O presidente do Tribunal Superior do Trabalho, ministro Francisco Fausto, disse que a decisão reflete a capacidade de modernização da Justiça do Trabalho sempre em direção aos interesses do trabalhador. "A partir de agora, não extinguindo processos de dissídios coletivos, o TST estará, na verdade, fazendo a prestação jurisdicional de maneira mais eficiente, mais eficaz, mais célere até e mais freqüente", afirmou.

Partiu do presidente do TST a proposta de cancelamento da instrução. Imediatamente após a sessão do Pleno, o ministro Francisco Fausto determinou que a decisão fosse informada às centrais sindicais, à Comissão de Trabalho da Câmara dos Deputados e ao secretário-geral do Conselho Nacional de Desenvolvimento Econômico e Social, Tarso Genro.

Leia entrevista com o presidente do TST:

Qual a importância dessa decisão do Pleno do TST de cancelar a Instrução Normativa nº 4?

O constituinte de 1988 estabeleceu como premissa para a ação de dissídios coletivos as tratativas de conciliação entre empregado e empregador.
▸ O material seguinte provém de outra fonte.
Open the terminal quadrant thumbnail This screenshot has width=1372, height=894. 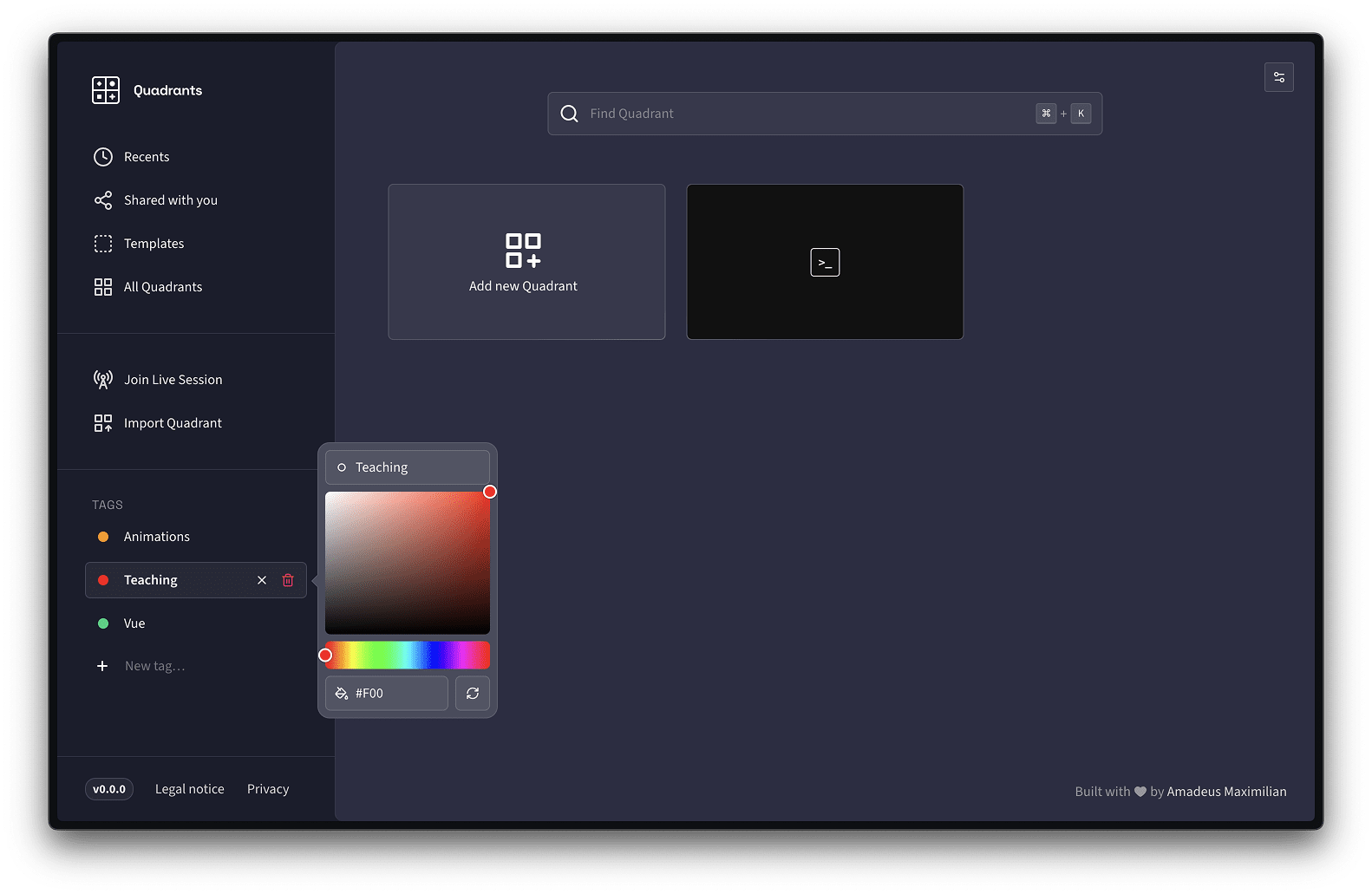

A partir daí, nos baixamos essa Instrução Normativa nº 4 estabelecendo regras rigorosas que exigiam essas tratativas de negociação. Ocorre que esse rigor excessivo com que o Tribunal Superior do Trabalho vem agindo em relação a dissídios coletivos levou a uma conseqüência grave: a extinção de inúmeros dissídios coletivos pela falta de prova contundente dessa negociação. Isso significa o quê?

Significa que muitas categorias profissionais chegaram a perder datas-base ou ficaram sem reajustes salariais. Isso também explica a queda vertiginosa da massa salarial no Brasil, que chega hoje a quase 8% em relação a diversas categorias. A Instrução Normativa nº 4 foi responsável então pela extinção de inúmeros processos, porque é possível que o Tribunal Superior do Trabalho tenha agido com demasiado rigor, com exagero até, na apreciação desses processos de dissídio.

Com o cancelamento da Instrução Normativa nº 4 hoje, por proposta da Presidência do Tribunal Superior do Trabalho, vamos retomar o ritmo normal de julgamentos em dissídios coletivos, desprezando essa idéia absurda de rigor excessivo no que diz respeito a procedimentos que não se compatibilizam com a realidade brasileira.

Para o trabalhador brasileiro qual é a importância dessa decisão?

É exatamente o fato de que o Tribunal Superior do Trabalho, a partir de agora, não extinguindo processos de dissídios coletivos, estará, na verdade, fazendo a prestação jurisdicional de maneira mais eficiente, mais eficaz, mais célere até e mais freqüente. Estou fazendo comunicação dessa decisão às centrais sindicais, à Comissão de Trabalho da Câmara dos Deputados e ao secretário-geral do Conselho Nacional de Desenvolvimento Econômico e Social, Tarso Genro. Faremos ampla divulgação dessa matéria para que chegue ao conhecimento do jurisdicionado para, daqui por diante, os dissídios coletivos correspondam à sua finalidade.

Essa decisão demonstra, na prática, uma modernização no TST?

Sem dúvida nenhuma. Veja bem, a Instrução Normativa nº 4 corresponde à uma experiência. Não vou dizer que essa experiência tenha sido de todo inadequada. Nós demos margem a que muitas negociações coletivas fossem efetuadas por meio de convenções coletivas de trabalho no lugar de dissídios coletivos. Mas não podemos negar a participação do Estado quando as partes pedem essa participação. É isso que significa essa decisão de hoje do Tribunal Superior do Trabalho, cancelando a Instrução Normativa nº 4, que é de 1993. (TST)

Revista Consultor Jurídico, 20 de março de 2003.